According to the report, the two youths - Shahnawaz Teli of Kulgam and Abdul Aqib Mallick of Pulwama - also admitted to have been in touch with Abdul Rasheed Ghazi, the Pulwama terror attack mastermind.
They confessed to their links with the terror outfit JeM during their interrogation by the UP director general of police (DGP) OP Singh. He spent four hours questioning them for a first-hand assessment of their involvement in terror activities.
Following the interrogation, UP police chief shared the information with his Jammu and Kashmir counterpart Dilbagh Singh.
“They have confessed to their links with JeM in front of me and have given some specific information based on which we are hopeful of some more recoveries in the near future,” DGP Singh was quoted in the report as saying.
“During interrogation, Shahnawaz said he had been in touch with terror outfits for 18 months while Aqib came into the scene six months ago,” said inspector general (IG) of police, ATS, Asim Arun, as reported by TOI.

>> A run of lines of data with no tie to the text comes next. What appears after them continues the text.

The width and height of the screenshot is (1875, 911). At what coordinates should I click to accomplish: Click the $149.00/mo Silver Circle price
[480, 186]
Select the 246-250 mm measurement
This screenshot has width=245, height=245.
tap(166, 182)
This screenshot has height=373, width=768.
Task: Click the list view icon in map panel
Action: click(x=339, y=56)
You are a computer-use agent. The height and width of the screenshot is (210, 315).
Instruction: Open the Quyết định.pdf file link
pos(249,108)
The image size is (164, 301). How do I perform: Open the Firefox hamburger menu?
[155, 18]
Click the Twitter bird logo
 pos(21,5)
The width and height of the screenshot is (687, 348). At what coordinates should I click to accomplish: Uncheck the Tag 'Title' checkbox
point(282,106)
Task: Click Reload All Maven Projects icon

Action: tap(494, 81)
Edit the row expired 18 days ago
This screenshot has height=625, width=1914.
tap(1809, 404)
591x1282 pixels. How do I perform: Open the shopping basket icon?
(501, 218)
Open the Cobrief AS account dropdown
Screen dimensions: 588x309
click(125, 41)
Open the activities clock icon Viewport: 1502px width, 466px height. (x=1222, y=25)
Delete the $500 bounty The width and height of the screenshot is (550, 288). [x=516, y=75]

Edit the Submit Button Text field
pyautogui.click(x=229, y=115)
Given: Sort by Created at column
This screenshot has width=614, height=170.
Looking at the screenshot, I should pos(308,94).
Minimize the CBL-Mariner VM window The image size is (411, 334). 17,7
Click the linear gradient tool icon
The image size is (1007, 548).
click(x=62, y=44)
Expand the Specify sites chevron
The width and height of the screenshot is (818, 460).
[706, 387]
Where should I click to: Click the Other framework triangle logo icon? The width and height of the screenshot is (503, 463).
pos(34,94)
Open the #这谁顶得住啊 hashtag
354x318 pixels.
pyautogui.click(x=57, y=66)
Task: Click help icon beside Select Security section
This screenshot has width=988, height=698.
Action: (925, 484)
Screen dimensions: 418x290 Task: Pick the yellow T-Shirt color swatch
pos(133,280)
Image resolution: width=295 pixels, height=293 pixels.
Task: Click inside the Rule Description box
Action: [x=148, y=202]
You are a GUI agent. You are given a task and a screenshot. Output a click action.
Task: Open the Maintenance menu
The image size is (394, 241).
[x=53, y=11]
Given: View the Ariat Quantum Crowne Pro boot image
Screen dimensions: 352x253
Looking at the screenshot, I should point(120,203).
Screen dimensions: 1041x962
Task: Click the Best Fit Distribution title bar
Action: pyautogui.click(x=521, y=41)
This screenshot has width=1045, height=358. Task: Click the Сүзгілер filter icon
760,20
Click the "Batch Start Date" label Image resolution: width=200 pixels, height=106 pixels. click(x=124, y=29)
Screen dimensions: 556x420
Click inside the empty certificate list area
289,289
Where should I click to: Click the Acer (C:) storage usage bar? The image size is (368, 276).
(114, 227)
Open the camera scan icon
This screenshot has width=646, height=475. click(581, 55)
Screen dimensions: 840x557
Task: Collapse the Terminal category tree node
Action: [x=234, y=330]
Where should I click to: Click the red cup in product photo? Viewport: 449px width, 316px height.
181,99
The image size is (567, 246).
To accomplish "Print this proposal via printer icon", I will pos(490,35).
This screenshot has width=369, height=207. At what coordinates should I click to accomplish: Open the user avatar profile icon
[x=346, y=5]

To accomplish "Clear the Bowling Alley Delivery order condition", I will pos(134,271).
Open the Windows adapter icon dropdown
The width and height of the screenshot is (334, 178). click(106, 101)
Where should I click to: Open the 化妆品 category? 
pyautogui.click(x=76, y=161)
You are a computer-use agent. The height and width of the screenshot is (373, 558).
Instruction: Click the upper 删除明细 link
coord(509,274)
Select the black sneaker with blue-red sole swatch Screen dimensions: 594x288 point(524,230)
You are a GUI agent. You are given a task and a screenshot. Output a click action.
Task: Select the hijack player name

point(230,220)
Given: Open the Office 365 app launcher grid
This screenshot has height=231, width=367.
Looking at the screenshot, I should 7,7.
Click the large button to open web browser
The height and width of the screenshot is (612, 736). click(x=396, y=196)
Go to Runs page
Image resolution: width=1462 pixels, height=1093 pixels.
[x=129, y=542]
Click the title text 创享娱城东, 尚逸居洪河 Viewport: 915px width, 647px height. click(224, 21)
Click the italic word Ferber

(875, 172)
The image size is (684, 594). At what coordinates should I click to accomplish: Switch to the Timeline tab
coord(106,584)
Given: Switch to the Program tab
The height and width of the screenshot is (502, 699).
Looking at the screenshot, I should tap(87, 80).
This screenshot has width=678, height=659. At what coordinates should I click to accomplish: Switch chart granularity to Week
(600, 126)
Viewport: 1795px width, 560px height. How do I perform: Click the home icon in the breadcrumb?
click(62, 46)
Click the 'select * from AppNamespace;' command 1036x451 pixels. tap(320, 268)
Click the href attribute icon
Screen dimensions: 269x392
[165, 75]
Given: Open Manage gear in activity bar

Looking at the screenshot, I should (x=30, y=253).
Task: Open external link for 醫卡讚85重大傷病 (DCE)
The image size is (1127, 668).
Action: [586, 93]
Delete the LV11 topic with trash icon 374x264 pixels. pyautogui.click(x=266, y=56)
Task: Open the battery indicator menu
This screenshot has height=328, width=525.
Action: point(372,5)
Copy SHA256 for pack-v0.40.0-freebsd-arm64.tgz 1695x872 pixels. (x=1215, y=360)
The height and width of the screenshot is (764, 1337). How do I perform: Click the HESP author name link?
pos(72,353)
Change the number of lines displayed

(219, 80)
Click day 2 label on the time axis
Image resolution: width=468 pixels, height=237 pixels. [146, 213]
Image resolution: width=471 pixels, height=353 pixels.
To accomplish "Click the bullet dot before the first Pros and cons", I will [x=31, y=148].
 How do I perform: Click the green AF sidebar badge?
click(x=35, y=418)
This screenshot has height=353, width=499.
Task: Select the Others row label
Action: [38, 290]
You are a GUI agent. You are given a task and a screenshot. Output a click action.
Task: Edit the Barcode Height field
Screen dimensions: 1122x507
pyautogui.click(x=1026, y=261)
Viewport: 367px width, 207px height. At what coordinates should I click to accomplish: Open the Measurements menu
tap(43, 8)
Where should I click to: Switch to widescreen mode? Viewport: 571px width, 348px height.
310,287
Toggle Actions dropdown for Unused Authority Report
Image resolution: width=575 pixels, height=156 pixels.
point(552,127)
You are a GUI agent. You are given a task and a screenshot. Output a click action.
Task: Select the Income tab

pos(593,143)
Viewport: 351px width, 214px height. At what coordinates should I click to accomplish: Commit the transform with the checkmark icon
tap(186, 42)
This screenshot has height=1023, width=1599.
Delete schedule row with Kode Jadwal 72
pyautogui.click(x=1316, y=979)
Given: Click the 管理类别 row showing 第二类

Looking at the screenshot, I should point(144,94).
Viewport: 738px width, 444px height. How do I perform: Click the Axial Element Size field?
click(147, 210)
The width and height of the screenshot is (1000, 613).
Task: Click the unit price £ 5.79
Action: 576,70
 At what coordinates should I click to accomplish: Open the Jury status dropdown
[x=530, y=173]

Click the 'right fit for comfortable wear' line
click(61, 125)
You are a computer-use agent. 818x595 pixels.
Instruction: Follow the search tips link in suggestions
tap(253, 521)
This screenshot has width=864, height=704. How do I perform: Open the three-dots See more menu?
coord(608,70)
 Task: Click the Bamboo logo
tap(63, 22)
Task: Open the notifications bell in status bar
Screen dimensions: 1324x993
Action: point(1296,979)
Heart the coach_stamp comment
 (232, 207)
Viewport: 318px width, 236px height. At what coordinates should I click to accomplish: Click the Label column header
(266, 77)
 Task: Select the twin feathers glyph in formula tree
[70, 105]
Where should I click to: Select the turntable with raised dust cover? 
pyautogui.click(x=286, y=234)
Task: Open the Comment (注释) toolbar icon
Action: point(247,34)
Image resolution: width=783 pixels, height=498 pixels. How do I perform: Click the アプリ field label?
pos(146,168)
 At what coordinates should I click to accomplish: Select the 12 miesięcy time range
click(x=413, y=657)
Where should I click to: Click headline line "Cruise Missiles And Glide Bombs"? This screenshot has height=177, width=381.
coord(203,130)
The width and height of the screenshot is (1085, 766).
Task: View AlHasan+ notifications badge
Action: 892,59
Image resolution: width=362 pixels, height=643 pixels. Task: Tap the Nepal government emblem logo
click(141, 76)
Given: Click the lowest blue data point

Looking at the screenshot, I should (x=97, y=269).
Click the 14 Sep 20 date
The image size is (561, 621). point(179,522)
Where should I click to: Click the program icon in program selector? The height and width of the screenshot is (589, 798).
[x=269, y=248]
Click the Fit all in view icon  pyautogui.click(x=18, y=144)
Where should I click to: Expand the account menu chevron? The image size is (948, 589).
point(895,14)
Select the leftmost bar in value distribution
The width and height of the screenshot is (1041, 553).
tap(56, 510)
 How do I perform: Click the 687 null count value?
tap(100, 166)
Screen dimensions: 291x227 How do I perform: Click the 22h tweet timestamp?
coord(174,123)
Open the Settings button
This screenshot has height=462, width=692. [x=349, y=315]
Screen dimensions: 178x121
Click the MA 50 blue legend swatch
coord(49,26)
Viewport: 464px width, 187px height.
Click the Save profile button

Arun said Shahnawaz has also admitted to have been in touch with Abdul Rasheed Ghazi, who was killed in an encounter on 18 February.
The investigators also claimed of obtaining voice messages from one of the two accused in which he is heard talking about ‘bada kaam’ (something big) and ‘samaan’ (goods).
As per the report, the investigators said the conversation apparently relates to a major operation that the two were planning and ‘samaan’ was used for explosives.
UP ATS on Thursday (21 February) busted a terror module of JeM in a midnight raid in Deoband of Saharanpur district arresting the duo, Shahnawaz and Aqib based on inputs by an “alert student”.
The Darul Uloom Deoband, founded in 1866, is an Islamic school in Saharanpur where the Deobandi Islamic movement began. The school has been a centre of controversy due to fatwas by its scholars banning photography as un-Islamic, forbidding women to work together with men in public offices, and against Salman Rushdie. In 2007, Andrew Norfolk of The Times called Deobandis a "hardline islamic sect" expressing concern over their rising influence in the British mosques.